● **Data entries**
------------------------
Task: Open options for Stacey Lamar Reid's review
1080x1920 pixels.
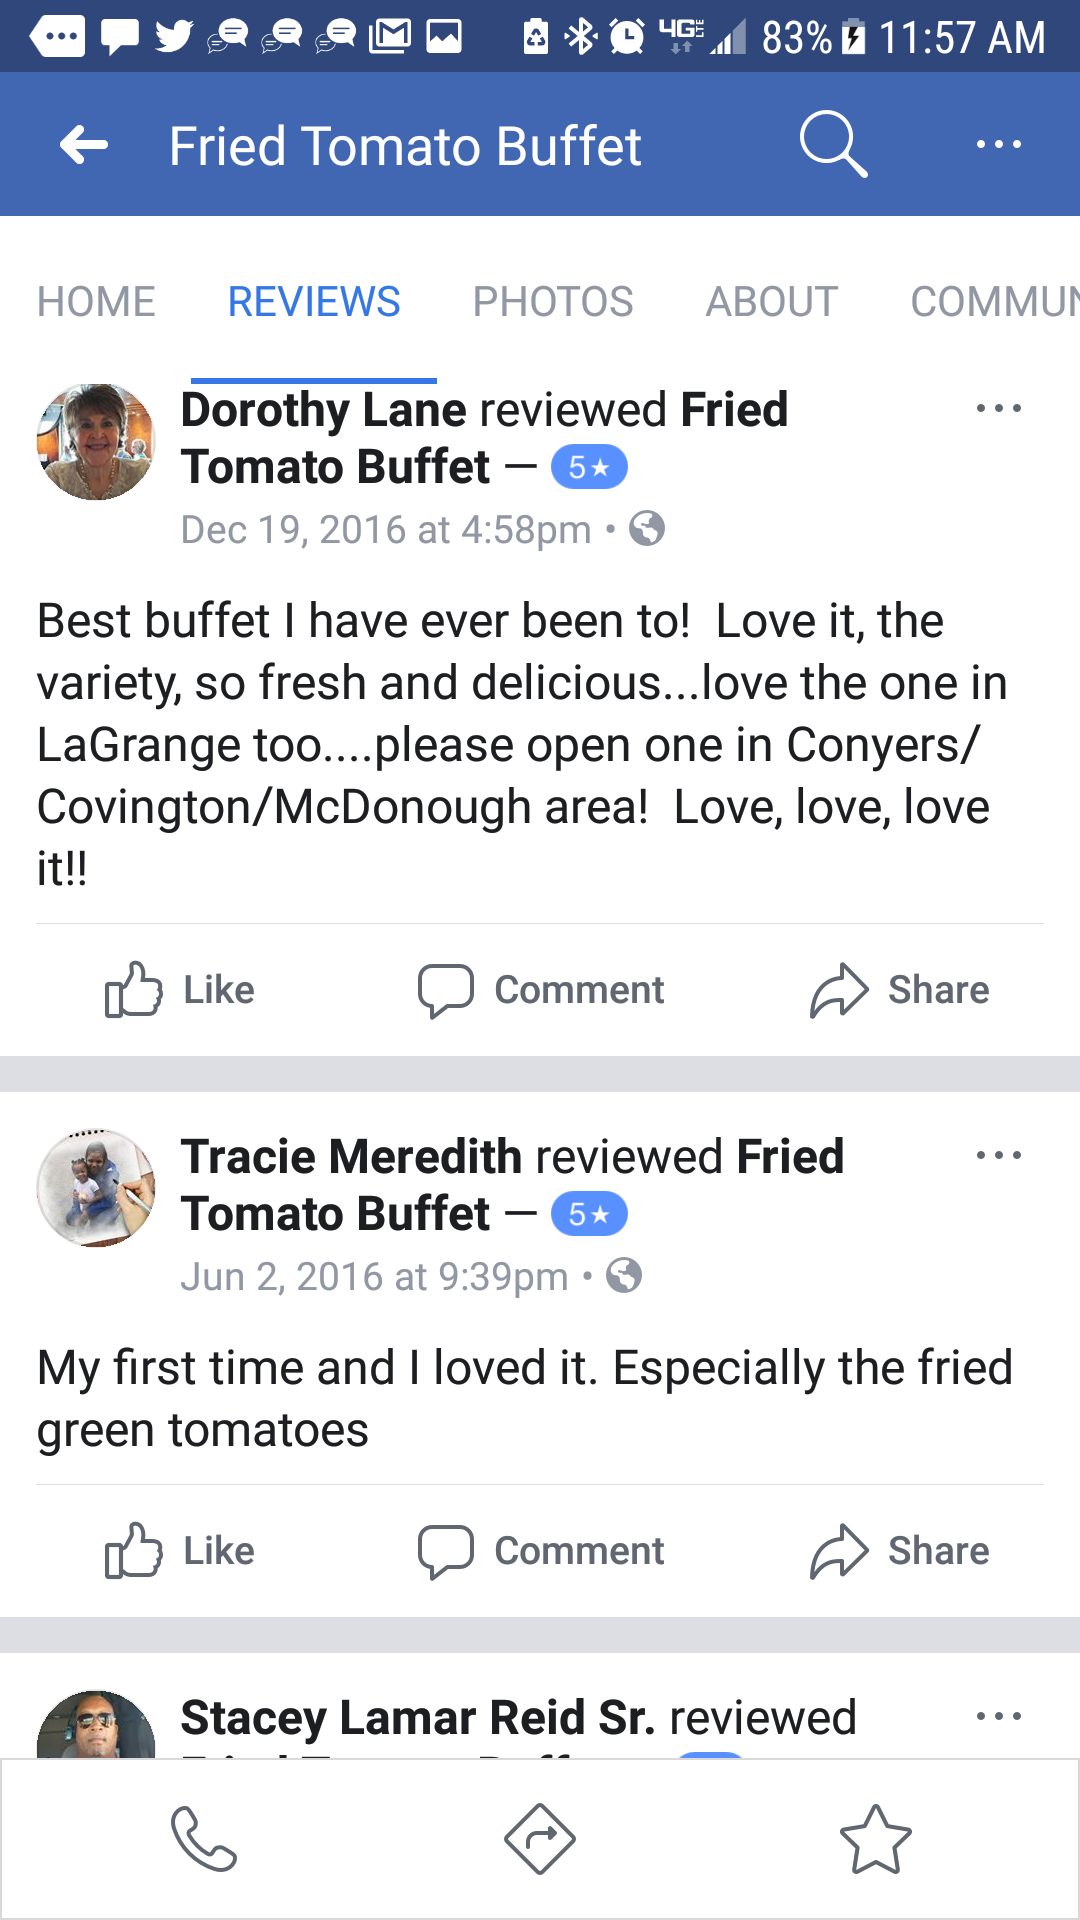Action: click(998, 1716)
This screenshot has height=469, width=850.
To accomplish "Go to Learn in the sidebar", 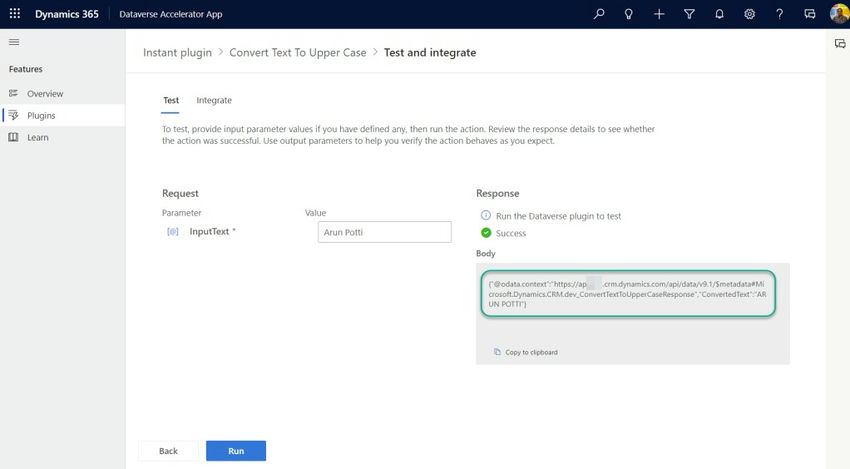I will pyautogui.click(x=38, y=137).
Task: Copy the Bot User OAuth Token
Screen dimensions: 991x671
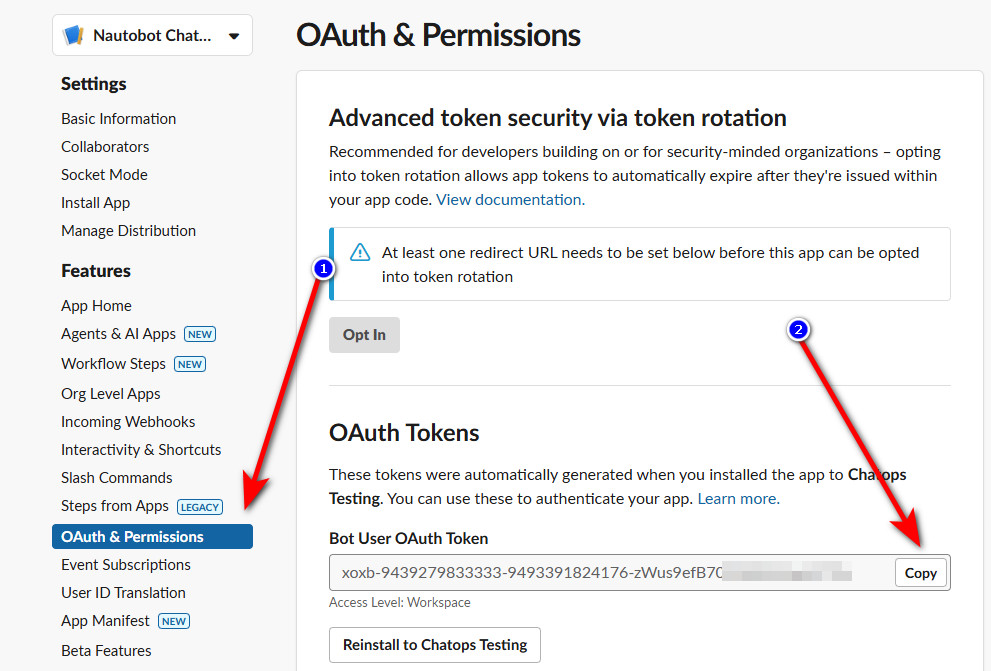Action: click(x=920, y=573)
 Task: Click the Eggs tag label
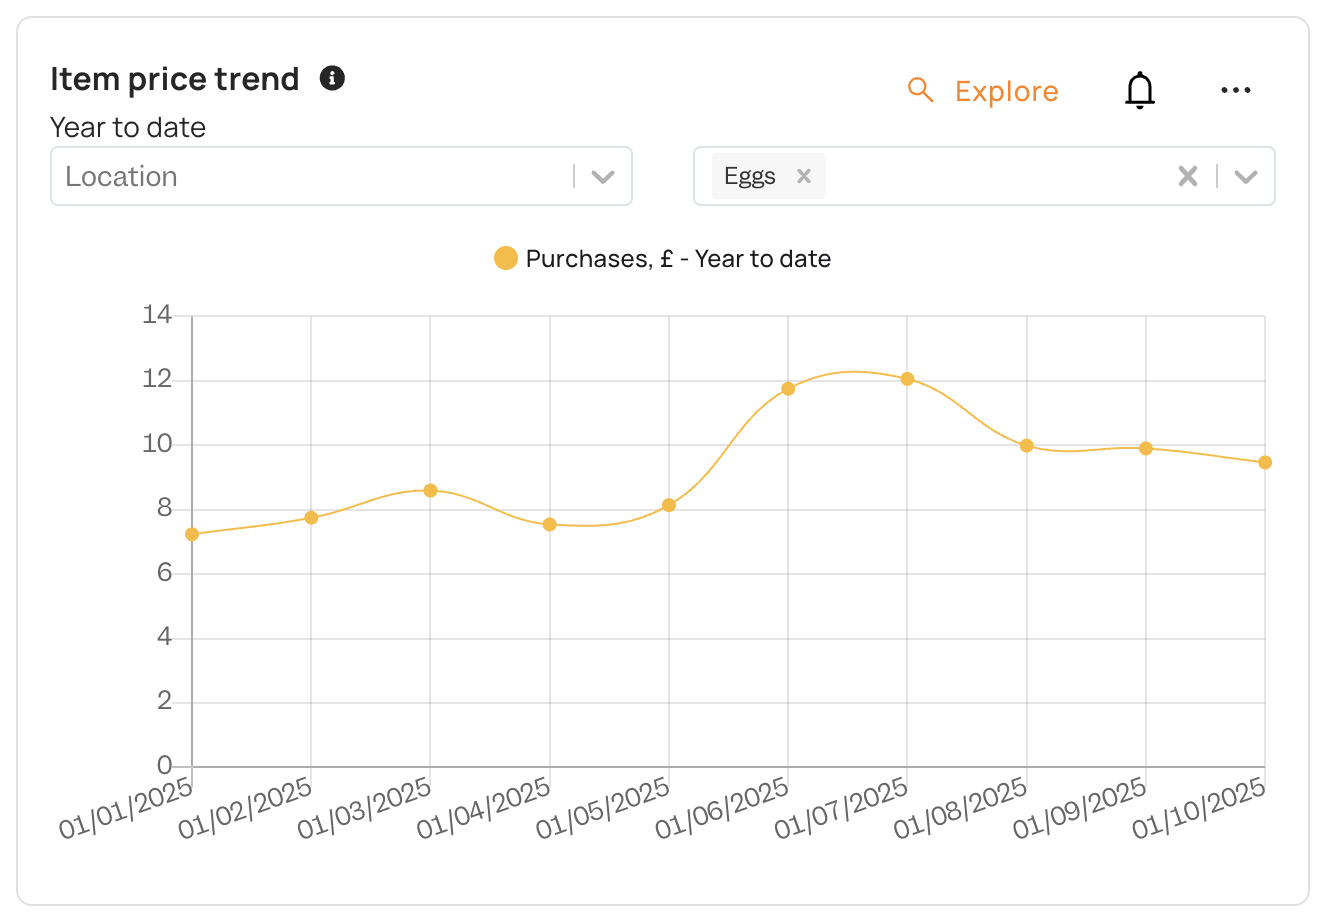750,176
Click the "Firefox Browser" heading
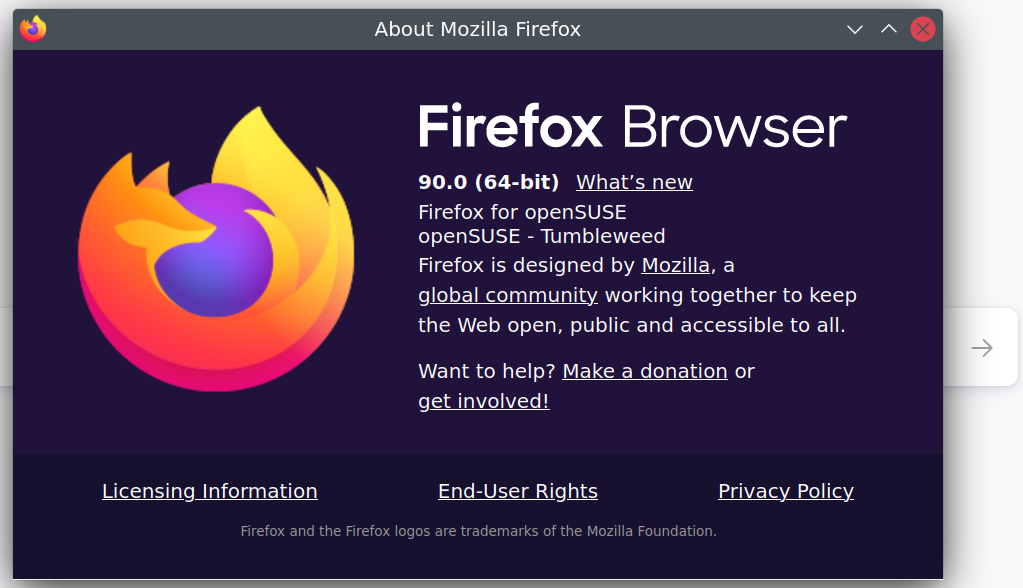Screen dimensions: 1023x588 (632, 128)
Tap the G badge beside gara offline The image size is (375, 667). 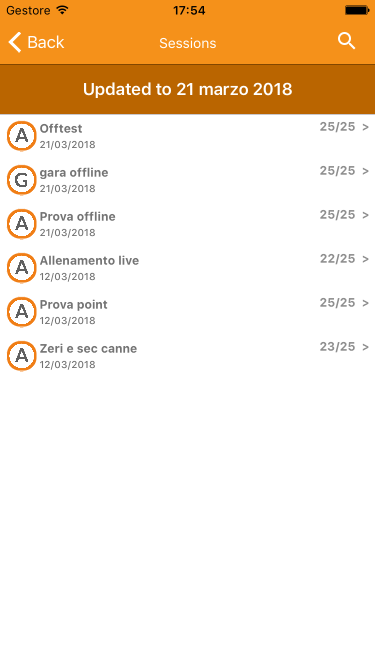22,180
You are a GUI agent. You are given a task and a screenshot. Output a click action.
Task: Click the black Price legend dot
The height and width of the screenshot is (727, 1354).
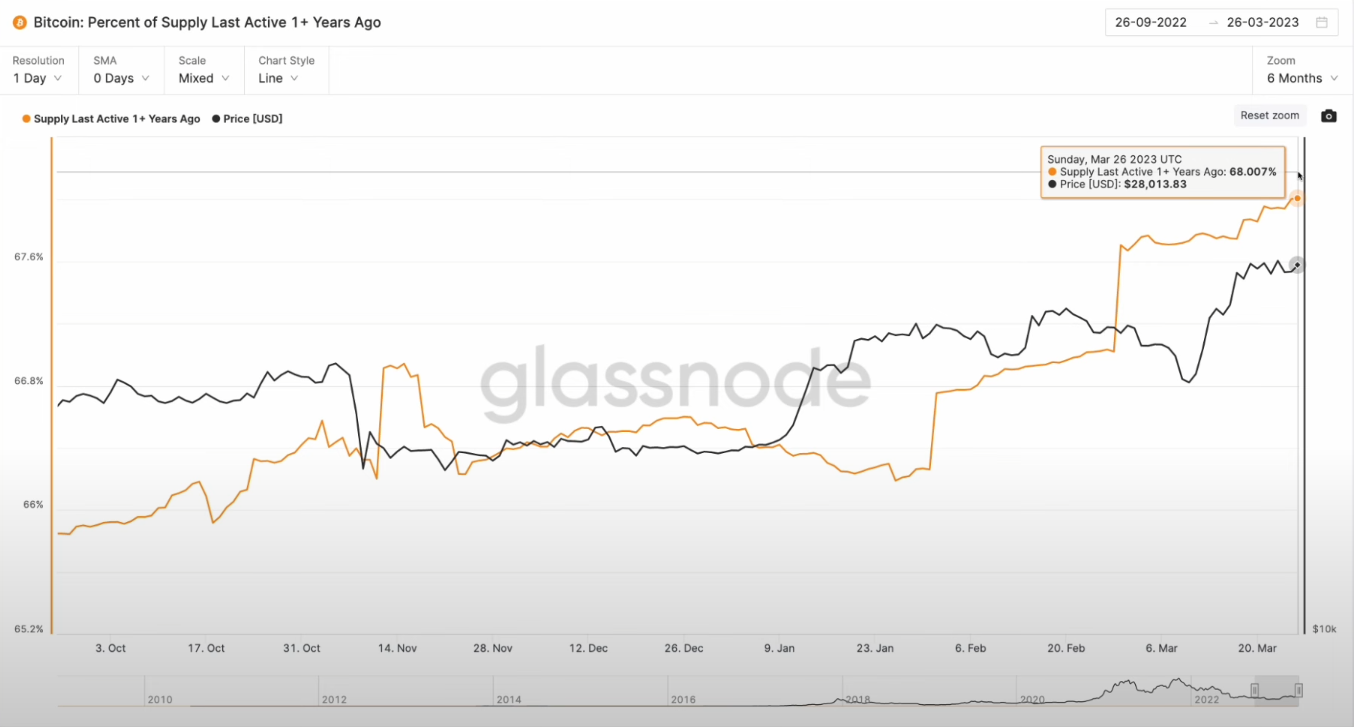coord(216,119)
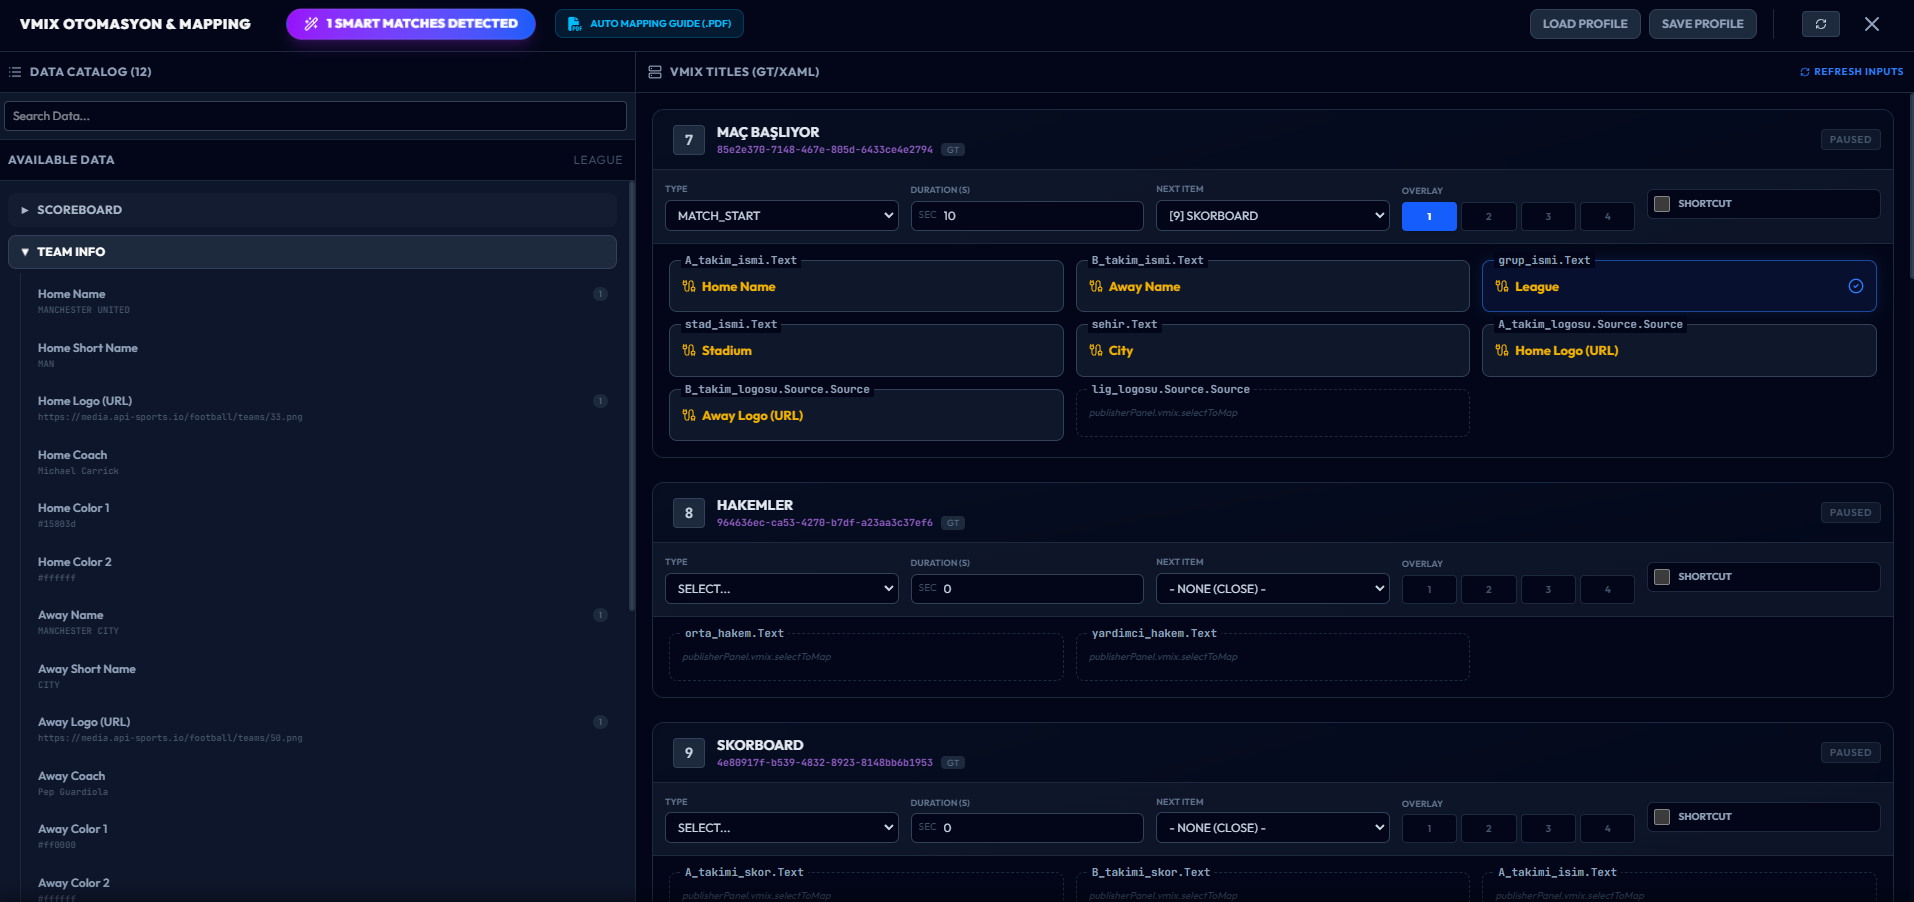
Task: Enable Shortcut checkbox for MAÇ BAŞLIYOR
Action: pyautogui.click(x=1662, y=204)
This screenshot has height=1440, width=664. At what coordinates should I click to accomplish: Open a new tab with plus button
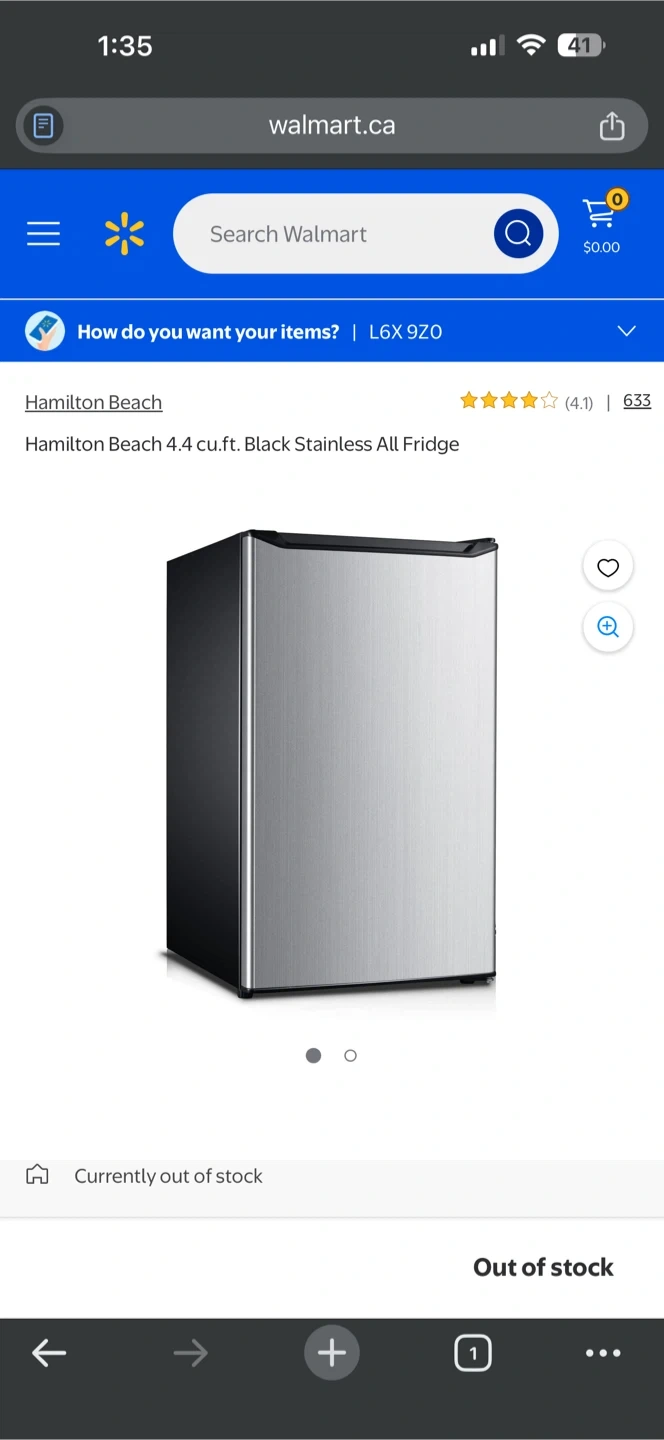332,1353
------------------------
● **WORK INSTRUCTION**
Begin at the line containing "You are a GUI" and write out every line to the end of the data exactly. Skip the pictures.

● **RESULT**
You are a GUI agent. You are given a task and a screenshot. Output a click action.
Task: Click the black Price legend dot
The height and width of the screenshot is (727, 1354).
coord(216,119)
Task: Enable Shortcut checkbox for MAÇ BAŞLIYOR
Action: pyautogui.click(x=1662, y=204)
This screenshot has height=1440, width=664. At what coordinates should I click to accomplish: Open a new tab with plus button
332,1353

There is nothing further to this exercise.